Wash and dry the Rhubarb, cut into 1.5” pieces and place in a bowl. Sprinkle caster sugar on top, leave for 20 mins.
Place the Rhubarb on a lined baking tray and roast in the oven @120c 10 mins. Set aside to cool.
Shortcrust Pastry
Add the flour and cold butter to a bowl, use an electric beater to mix together until bread crumb consistency.
Change to the kneader attachment, whilst mixing slowly add the cold water into the pastry dough.
Once you have the right consistency wrap the pastry in cling film and chill in the fridge for 30 mins.
Roll out the shortcrust pastry on a flour dusted work top then add to a 8” round pastry tin.
Blind bake the tart case for 15 mins @160c, remove the baking beans or rice and bake for another 10 mins.
Custard Filling
Whisk the eggs, yolks, vanilla extract, caster sugar, nutmeg and cinnamon in a bowl, set aside.
Heat the milk and cream in a sauce pan until hot but not boiling. Pour into the egg mix bowl.

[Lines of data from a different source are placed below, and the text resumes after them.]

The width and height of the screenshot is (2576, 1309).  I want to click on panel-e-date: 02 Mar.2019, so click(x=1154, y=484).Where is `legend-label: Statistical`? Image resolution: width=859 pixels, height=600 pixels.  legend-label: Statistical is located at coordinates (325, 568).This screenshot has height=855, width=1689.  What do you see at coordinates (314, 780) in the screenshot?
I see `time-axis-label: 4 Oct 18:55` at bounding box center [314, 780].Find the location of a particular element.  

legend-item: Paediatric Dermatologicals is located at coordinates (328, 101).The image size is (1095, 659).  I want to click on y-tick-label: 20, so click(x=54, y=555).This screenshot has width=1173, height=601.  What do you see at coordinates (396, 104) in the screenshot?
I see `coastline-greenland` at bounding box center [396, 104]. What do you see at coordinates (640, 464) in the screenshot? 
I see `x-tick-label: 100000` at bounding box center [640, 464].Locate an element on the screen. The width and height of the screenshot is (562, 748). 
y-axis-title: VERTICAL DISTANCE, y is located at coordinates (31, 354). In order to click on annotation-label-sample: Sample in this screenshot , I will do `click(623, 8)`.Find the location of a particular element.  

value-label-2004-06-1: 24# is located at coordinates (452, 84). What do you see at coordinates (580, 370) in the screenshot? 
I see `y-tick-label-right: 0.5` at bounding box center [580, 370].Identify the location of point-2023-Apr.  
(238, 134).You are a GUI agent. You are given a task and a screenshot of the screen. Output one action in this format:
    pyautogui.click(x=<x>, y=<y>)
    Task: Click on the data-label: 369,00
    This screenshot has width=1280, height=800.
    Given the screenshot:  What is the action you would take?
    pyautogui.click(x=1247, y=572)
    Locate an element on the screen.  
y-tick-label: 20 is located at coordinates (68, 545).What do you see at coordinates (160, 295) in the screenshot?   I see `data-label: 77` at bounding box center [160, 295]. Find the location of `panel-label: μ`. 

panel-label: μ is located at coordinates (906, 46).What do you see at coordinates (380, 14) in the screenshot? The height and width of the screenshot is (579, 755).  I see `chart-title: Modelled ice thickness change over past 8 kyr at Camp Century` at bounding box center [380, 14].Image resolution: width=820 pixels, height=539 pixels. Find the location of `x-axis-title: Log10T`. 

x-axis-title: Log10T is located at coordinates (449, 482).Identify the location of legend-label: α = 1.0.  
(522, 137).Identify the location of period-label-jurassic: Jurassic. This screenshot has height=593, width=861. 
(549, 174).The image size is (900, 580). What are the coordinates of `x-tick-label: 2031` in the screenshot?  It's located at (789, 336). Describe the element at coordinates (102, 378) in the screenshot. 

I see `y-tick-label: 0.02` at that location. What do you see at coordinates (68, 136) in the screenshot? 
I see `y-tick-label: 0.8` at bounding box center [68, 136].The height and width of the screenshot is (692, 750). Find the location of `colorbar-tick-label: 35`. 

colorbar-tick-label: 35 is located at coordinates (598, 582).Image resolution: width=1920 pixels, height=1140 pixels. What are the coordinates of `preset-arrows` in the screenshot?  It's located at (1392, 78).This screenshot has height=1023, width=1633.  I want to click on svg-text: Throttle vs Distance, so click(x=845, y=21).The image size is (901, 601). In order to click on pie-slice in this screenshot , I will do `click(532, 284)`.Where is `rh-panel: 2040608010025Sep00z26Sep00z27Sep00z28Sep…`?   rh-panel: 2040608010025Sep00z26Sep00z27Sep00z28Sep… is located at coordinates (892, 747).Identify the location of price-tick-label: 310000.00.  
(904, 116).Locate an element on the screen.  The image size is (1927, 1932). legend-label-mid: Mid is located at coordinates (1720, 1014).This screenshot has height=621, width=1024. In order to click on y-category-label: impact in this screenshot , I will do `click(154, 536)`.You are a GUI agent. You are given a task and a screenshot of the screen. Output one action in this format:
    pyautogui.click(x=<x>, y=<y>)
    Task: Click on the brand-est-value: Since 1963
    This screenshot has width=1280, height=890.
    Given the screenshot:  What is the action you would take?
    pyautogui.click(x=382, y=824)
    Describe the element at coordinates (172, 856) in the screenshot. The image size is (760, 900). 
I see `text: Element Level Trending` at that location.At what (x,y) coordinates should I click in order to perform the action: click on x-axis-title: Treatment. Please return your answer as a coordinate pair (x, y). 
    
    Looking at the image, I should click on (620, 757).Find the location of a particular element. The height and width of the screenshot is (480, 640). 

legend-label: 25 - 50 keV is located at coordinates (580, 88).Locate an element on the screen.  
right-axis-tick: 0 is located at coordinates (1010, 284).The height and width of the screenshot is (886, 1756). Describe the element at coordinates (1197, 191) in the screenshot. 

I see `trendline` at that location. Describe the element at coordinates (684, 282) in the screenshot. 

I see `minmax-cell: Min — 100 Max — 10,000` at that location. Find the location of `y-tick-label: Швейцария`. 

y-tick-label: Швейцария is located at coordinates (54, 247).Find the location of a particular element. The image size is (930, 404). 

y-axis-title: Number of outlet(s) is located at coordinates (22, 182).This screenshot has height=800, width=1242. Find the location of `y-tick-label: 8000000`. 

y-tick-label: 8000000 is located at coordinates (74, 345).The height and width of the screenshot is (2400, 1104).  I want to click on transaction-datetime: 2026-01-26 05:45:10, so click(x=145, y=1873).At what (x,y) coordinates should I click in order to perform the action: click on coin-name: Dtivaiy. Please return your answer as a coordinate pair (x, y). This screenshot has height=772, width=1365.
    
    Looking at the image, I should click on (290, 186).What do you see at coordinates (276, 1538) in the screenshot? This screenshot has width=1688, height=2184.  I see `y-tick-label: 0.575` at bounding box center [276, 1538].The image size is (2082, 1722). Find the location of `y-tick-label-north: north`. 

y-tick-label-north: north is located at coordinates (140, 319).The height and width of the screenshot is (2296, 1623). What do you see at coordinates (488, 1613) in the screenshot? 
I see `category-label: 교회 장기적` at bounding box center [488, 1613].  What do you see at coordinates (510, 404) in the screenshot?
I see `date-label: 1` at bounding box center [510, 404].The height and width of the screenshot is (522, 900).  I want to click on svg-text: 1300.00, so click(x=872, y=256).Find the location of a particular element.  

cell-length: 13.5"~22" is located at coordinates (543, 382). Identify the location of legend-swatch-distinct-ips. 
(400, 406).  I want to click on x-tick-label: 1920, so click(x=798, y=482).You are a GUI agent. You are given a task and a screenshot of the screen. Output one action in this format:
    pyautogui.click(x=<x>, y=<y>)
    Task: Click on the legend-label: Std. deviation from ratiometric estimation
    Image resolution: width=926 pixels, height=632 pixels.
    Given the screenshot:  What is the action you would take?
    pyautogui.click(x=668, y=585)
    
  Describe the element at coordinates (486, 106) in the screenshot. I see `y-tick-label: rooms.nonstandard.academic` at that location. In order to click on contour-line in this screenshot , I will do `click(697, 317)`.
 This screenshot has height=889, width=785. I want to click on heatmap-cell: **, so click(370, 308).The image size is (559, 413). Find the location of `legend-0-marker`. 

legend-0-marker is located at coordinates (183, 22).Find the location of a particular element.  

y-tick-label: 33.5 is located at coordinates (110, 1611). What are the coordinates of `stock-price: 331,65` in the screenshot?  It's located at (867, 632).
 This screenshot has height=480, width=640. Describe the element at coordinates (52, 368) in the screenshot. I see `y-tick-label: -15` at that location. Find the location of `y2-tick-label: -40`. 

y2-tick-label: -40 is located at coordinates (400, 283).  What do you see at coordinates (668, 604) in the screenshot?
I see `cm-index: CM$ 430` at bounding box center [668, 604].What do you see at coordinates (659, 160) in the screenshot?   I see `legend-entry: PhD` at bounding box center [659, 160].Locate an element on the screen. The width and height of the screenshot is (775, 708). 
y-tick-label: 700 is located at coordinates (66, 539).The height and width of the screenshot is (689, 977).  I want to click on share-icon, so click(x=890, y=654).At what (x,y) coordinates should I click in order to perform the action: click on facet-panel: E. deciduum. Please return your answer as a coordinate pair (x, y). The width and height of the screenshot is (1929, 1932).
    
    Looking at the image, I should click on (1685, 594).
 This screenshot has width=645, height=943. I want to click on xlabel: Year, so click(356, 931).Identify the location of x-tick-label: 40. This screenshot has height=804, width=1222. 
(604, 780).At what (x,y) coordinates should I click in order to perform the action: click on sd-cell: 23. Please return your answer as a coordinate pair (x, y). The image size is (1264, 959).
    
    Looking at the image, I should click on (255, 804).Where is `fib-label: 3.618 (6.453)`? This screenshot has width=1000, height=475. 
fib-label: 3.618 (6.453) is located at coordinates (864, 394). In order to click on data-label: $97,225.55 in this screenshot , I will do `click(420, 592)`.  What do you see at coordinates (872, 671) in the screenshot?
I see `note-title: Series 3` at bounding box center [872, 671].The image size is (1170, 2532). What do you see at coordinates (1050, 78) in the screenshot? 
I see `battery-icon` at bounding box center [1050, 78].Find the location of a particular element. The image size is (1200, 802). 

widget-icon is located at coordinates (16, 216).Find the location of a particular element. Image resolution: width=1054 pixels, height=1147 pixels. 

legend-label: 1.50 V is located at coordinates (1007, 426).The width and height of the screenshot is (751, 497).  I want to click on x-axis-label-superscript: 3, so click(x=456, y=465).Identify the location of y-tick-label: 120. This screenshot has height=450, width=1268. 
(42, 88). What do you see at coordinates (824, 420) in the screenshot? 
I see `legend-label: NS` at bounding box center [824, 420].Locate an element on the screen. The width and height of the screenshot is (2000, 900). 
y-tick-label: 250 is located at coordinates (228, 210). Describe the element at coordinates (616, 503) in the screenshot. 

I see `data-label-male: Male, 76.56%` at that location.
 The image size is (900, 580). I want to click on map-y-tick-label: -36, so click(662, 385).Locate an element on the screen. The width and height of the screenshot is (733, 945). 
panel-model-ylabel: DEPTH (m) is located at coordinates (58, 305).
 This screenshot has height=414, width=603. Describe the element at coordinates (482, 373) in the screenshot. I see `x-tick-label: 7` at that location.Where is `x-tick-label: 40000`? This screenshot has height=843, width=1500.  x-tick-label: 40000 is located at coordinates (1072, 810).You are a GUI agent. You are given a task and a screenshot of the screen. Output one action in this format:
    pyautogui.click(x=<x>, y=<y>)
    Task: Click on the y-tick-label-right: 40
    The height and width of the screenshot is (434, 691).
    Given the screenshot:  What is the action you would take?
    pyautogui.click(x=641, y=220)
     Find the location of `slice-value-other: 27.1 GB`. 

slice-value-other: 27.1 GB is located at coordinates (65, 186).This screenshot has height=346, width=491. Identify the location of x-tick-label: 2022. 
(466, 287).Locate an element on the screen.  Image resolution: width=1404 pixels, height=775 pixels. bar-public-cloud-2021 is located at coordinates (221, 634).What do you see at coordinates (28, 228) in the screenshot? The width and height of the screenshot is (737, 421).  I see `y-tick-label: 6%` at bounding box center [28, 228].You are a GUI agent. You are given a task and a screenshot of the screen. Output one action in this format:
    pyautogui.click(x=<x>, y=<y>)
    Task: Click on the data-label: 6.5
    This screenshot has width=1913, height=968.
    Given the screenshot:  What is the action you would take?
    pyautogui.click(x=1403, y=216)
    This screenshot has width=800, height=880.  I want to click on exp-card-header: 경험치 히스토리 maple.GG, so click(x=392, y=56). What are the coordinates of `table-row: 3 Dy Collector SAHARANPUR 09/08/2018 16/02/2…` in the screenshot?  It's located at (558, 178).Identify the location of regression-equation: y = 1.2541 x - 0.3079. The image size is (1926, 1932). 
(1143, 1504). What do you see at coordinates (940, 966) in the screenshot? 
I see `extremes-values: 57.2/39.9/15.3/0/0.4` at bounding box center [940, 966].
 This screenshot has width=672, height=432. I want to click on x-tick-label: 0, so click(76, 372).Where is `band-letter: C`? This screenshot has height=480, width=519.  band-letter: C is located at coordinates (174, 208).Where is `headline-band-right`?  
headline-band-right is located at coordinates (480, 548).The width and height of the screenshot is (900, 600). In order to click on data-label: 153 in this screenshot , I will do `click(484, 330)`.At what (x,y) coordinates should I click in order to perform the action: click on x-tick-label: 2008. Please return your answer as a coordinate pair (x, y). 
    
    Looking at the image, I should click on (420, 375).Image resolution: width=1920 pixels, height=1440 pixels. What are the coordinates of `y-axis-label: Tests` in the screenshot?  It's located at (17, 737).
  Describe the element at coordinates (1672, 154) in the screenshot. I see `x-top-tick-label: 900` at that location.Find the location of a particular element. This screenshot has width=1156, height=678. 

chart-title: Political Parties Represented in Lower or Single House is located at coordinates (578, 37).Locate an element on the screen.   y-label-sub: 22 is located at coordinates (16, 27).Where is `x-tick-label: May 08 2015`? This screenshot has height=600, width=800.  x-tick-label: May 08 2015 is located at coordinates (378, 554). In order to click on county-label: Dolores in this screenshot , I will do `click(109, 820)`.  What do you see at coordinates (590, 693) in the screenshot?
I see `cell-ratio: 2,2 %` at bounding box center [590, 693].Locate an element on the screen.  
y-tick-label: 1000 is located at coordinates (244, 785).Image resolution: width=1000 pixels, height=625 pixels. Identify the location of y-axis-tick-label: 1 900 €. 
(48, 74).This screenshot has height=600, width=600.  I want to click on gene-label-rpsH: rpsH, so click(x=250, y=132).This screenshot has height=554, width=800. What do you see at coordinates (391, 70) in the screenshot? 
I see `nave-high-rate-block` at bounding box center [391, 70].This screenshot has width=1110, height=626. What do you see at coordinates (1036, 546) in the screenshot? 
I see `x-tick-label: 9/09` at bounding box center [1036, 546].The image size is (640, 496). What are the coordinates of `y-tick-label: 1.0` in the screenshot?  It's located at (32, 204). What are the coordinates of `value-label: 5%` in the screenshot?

Pour the custard mix into a clean sauce pan on a low to medium heat, stir continuously until thick. Do not over cook, if the custard become lumpy you can continue to whisk the mixture or mix in a blender.
Pour custard into the pastry case and top with the rhubarb, bake in the oven @160c for 25 mins.
Toppings
Once the tart has completely cooled sprinkle chopped pistachio nuts and grate lime zest around the edge of the tart.